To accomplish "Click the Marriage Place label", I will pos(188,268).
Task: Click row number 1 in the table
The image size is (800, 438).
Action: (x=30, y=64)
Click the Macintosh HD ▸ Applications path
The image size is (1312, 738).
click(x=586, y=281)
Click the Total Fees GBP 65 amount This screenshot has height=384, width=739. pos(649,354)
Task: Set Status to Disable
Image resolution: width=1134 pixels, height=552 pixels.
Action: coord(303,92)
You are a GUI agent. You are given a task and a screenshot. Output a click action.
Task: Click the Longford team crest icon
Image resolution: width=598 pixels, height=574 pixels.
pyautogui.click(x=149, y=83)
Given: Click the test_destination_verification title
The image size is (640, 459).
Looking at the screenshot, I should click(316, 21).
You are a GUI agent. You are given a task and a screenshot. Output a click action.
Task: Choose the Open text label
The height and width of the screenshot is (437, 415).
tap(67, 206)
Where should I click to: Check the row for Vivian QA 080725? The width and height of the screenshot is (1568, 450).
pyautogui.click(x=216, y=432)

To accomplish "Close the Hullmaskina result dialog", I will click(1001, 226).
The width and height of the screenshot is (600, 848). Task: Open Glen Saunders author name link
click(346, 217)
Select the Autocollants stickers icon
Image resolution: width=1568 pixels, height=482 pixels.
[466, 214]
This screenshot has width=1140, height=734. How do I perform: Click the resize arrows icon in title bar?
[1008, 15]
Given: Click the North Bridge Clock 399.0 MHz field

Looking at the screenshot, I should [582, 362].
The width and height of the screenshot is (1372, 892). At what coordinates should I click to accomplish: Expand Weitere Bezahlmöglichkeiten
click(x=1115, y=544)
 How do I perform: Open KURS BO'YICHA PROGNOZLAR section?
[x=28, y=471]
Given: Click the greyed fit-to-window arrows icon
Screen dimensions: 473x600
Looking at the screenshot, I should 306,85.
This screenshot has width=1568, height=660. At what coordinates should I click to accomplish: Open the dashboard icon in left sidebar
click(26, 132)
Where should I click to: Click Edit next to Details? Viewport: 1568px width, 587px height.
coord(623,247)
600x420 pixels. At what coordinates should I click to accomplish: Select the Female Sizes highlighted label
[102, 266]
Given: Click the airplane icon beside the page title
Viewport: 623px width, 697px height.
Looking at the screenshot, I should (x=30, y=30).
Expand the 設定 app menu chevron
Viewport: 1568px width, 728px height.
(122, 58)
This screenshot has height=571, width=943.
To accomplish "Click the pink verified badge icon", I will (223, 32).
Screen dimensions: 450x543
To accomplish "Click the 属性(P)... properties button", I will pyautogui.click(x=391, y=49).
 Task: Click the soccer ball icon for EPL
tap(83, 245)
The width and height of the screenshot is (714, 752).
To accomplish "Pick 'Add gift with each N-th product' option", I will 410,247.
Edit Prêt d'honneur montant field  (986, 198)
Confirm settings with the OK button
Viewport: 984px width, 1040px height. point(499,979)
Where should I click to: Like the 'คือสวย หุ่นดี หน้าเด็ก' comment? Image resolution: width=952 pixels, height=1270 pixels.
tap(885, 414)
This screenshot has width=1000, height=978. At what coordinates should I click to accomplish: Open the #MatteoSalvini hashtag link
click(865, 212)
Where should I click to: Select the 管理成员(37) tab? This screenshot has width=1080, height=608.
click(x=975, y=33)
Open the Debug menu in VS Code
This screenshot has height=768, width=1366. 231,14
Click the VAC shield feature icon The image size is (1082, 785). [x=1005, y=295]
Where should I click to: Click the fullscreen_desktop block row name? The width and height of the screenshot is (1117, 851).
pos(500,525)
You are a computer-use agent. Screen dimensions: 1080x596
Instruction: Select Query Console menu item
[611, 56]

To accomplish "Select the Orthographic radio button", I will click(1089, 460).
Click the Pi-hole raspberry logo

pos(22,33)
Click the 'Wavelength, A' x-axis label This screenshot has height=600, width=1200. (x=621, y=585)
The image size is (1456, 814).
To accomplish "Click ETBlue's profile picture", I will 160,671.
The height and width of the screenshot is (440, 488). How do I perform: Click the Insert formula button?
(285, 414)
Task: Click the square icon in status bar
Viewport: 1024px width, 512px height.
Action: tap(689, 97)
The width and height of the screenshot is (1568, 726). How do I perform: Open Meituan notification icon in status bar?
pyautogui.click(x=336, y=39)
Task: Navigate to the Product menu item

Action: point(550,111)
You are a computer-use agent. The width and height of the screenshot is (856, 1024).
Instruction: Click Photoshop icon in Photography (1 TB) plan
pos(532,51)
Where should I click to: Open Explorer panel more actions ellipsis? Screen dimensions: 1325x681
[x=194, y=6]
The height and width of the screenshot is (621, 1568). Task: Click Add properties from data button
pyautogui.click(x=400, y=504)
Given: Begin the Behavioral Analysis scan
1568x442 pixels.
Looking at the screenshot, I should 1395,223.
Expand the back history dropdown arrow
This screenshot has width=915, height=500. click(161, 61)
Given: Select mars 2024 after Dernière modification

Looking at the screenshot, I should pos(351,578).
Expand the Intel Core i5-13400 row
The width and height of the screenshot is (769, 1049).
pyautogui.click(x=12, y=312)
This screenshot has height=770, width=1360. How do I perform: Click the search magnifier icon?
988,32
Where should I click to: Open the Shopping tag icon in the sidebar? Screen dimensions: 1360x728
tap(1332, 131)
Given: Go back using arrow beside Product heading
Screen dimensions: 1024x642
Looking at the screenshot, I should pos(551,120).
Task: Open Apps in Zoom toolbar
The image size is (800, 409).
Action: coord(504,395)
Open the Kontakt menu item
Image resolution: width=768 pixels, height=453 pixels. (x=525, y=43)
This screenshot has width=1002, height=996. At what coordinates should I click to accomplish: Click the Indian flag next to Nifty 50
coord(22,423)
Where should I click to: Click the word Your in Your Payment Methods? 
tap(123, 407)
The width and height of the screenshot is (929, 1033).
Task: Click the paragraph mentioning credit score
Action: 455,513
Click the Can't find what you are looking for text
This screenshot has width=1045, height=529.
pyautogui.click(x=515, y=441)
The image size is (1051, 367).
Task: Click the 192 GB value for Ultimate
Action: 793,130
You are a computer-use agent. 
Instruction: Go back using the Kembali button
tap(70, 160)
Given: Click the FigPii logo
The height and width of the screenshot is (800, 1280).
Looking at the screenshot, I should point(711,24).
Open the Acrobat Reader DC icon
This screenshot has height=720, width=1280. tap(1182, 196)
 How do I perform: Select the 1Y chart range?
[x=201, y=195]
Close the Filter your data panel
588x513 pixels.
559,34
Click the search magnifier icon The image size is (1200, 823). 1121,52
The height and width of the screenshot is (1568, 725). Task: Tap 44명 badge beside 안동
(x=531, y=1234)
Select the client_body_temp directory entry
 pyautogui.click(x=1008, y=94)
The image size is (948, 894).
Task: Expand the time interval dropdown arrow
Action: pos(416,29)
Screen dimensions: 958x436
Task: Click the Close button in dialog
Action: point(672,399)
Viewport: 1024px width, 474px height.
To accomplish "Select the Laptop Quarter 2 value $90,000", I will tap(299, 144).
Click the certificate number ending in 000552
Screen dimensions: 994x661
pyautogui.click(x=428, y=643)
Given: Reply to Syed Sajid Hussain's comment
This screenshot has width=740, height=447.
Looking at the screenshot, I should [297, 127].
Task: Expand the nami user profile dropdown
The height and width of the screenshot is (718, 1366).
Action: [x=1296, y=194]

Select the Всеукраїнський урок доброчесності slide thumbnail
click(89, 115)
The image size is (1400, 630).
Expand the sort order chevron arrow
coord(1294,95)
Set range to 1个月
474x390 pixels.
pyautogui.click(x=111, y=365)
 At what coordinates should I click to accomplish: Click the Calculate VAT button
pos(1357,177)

※

— What you will do —
Extract every line above containing the word "number".

— Solution for this problem —
Task: Click row number 1 in the table
Click the certificate number ending in 000552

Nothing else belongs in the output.